:: TASK SET ::
A – In the squared-error discussion, what does user251257 give as the short answer?
B – Copy the squared-error discussion word for word, starting at "In this Khan" and ending at "or less obvious.".
C – Continue the squared-error discussion from its last sentence.

:: PAGE EXTRACT ::
Start of Block

# Why must the squared error function be at its minimum?

In this Khan Academy video series Khan goes through the derivation of the formula for the linear regression line for some data points.

The only part I do not understand is the one I've given a link to. Particularly, I don't understand why Khan is so sure that when he sets the partial derivatives to zero, he is going to get the squared error function at its minimum (as opposed to its maximum).

How does he know that? He doesn't explain this in the video, so I believe it must be more or less obvious.

A short answer explaining this in simple terms would be much appreciated.

• The short answer convexity. The longer answer: one can prove it with Cauchy Schwarz inequality. Google ordinary least squares and normal equation. – user251257 Jan 5 '18 at 2:45
• In general, you need to check the second derivative to classify a local extremum. In this case, you can verify that the local extremum is a local minimum. – Math Lover Jan 5 '18 at 2:46
• @АлександрБагдасарян The Prove is elementary in 2-d. You might want to try it. – user251257 Jan 5 '18 at 2:48
• When you have a function which is the sum of some squares (like the one emerging from linear regression), you can show that they do not have a maximum. Wherever you are, there is some direction you can go to increase the functions value. This is not hard to prove, but Kahn should have mentioned this. However, since there are no maximums, he can be sure that zero derivative means minimum. – M. Winter Jan 5 '18 at 9:15
• @M.Winter your explanation is the clearest one I've heard so far. – Alexander Bagdasaryan Jan 5 '18 at 15:03

## 1 Answer

That the critical point correspond to a mimimum squared error is a very intutively idea but it is not a simple fact to be proved in general.

End of Block

:: INFORMATION SHOWN ::
Start of Block

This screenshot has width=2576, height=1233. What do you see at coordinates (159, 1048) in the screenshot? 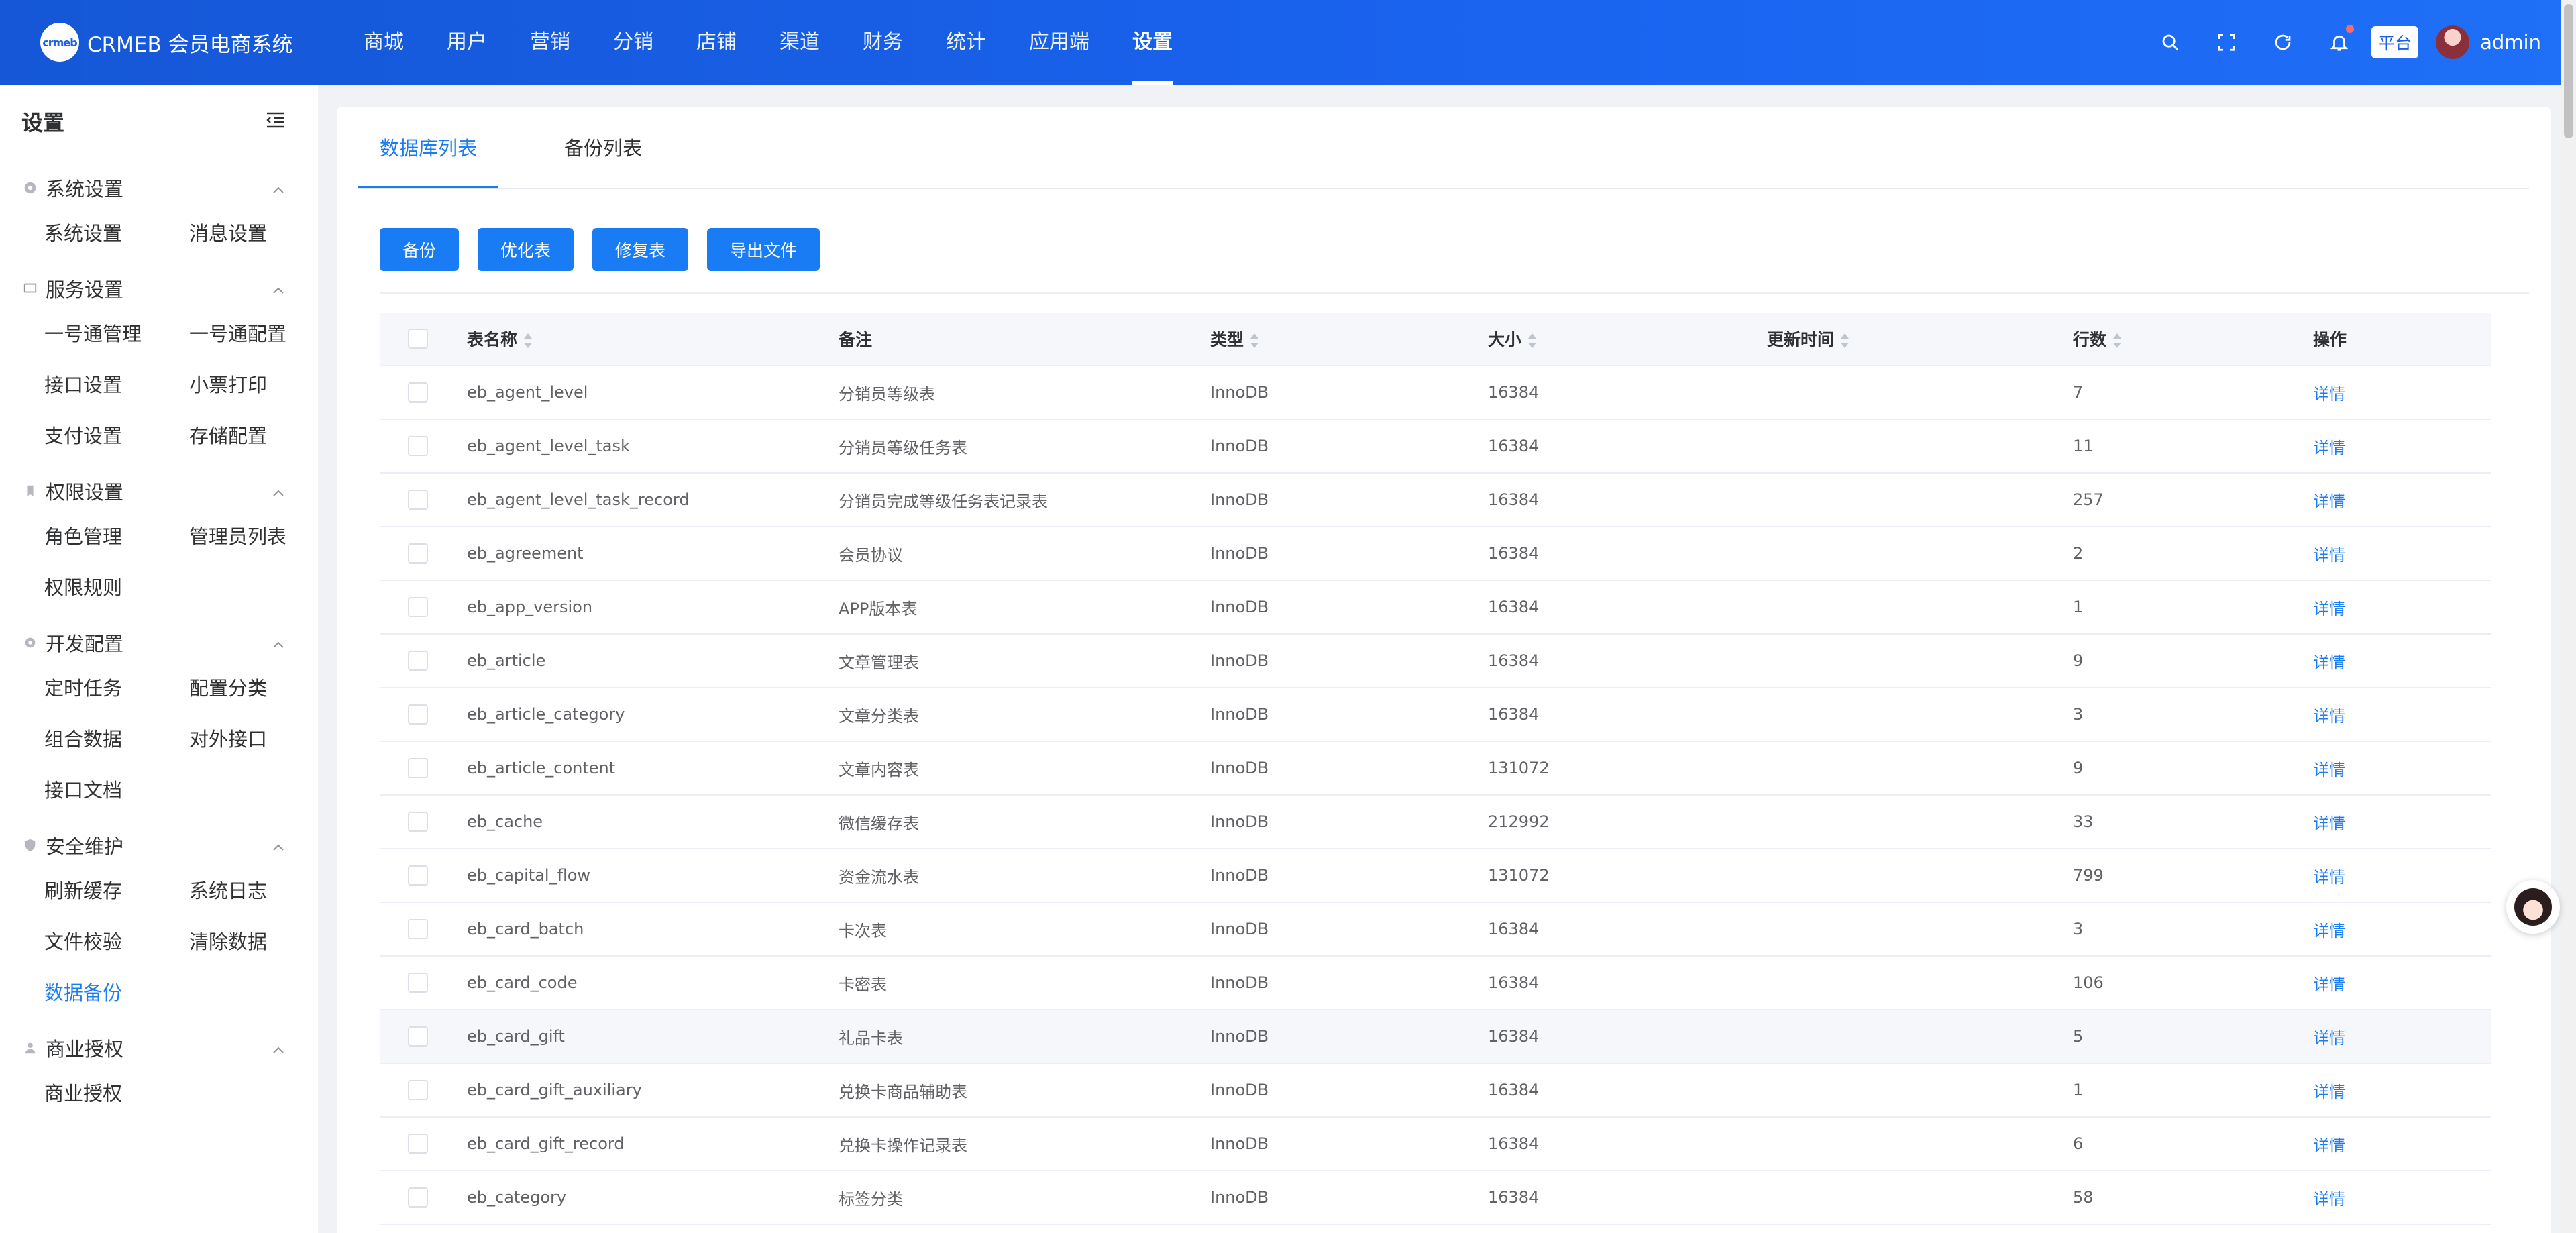
I see `sidebar-group-5: 商业授权` at bounding box center [159, 1048].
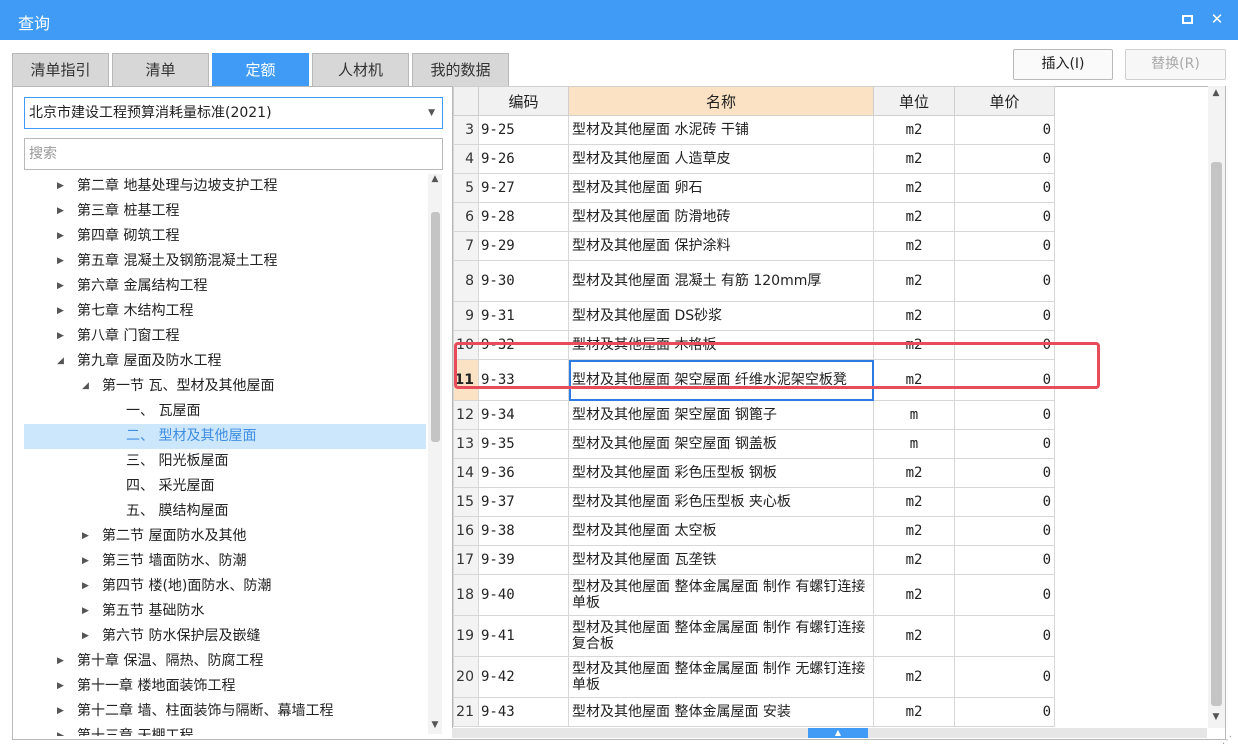 This screenshot has height=750, width=1238. Describe the element at coordinates (225, 412) in the screenshot. I see `tree-item: 一、 瓦屋面` at that location.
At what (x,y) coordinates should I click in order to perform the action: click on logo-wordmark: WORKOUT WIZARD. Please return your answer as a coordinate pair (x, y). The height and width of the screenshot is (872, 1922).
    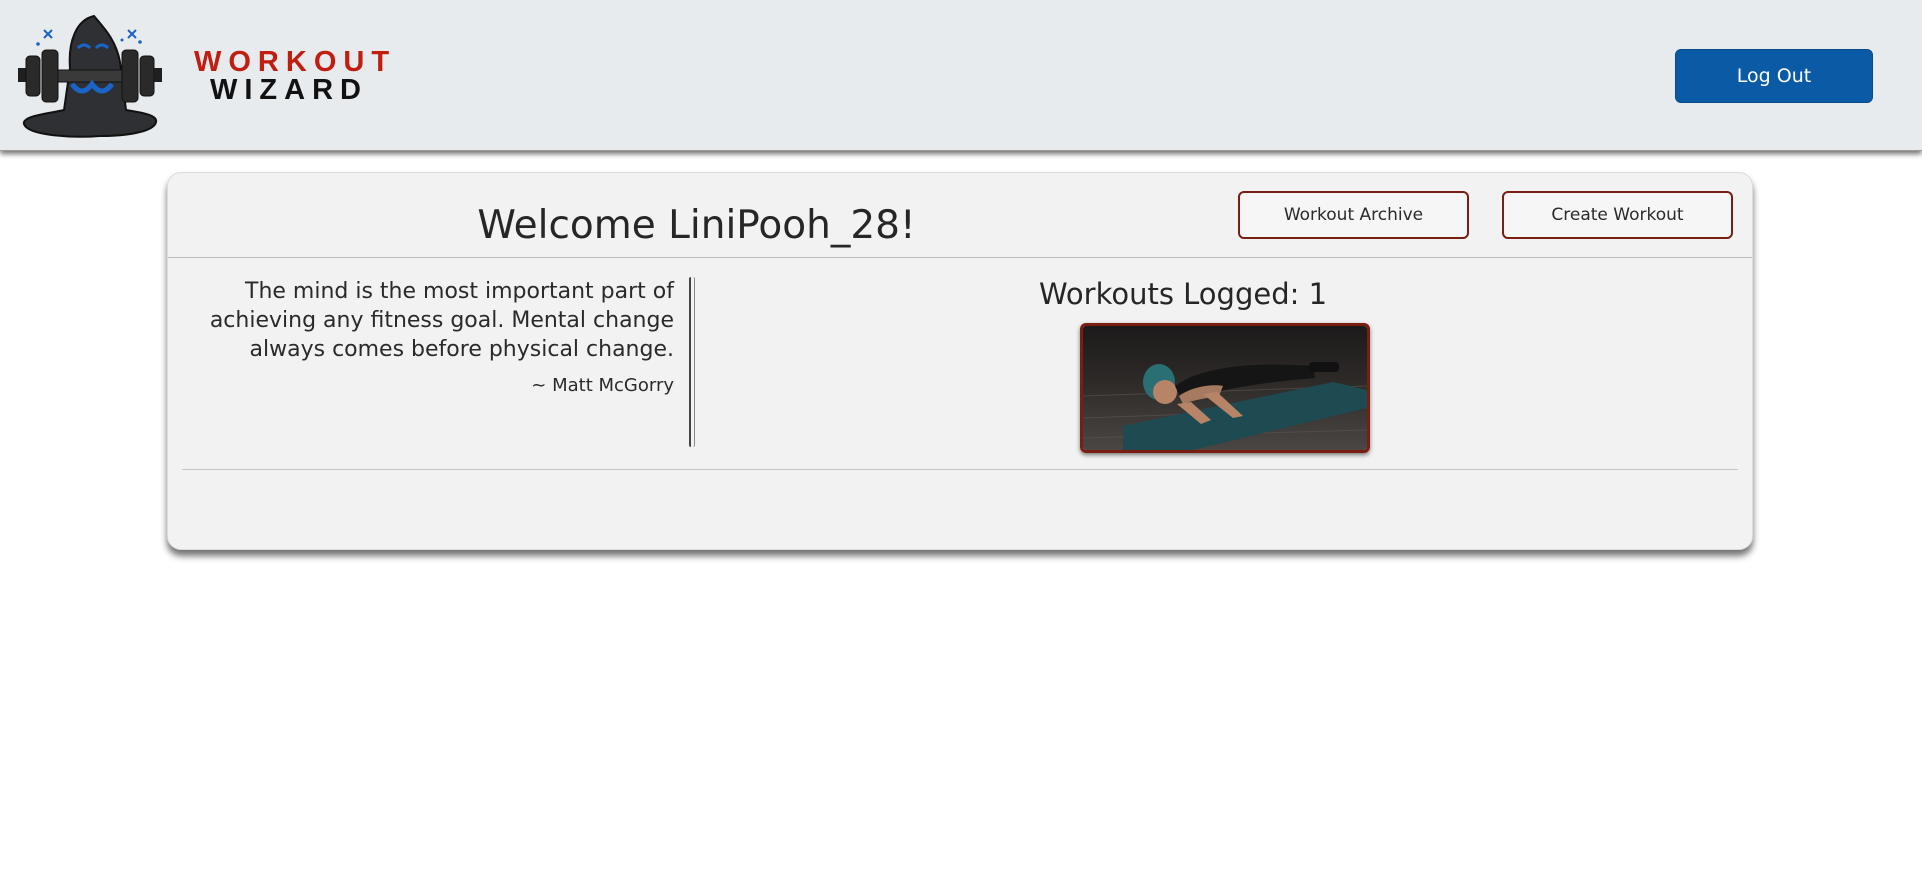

End of Block

:: ANSWERS IN ORDER ::
A – Convexity.

B –
In this Khan Academy video series Khan goes through the derivation of the formula for the linear regression line for some data points.

The only part I do not understand is the one I've given a link to. Particularly, I don't understand why Khan is so sure that when he sets the partial derivatives to zero, he is going to get the squared error function at its minimum (as opposed to its maximum).

How does he know that? He doesn't explain this in the video, so I believe it must be more or less obvious.

C –
In the simplest case the crucial fact is that we are dealing with the mimimization of the function of two variables:

$$e=f(m,b)=\sum (mx_i+b-y_i)^2$$

and at the critical point ($\nabla f=0$) we should also verify that the determinant of the Hessian matrix is positive

$$\begin{vmatrix} f_{mm}&f_{mb}\\f_{mb}&f_{bb} \end{vmatrix}=f_{mm}f_{bb}-(f_{mb})^2>0$$

It can be done by induction or by Cauchy-Schwartz inequality.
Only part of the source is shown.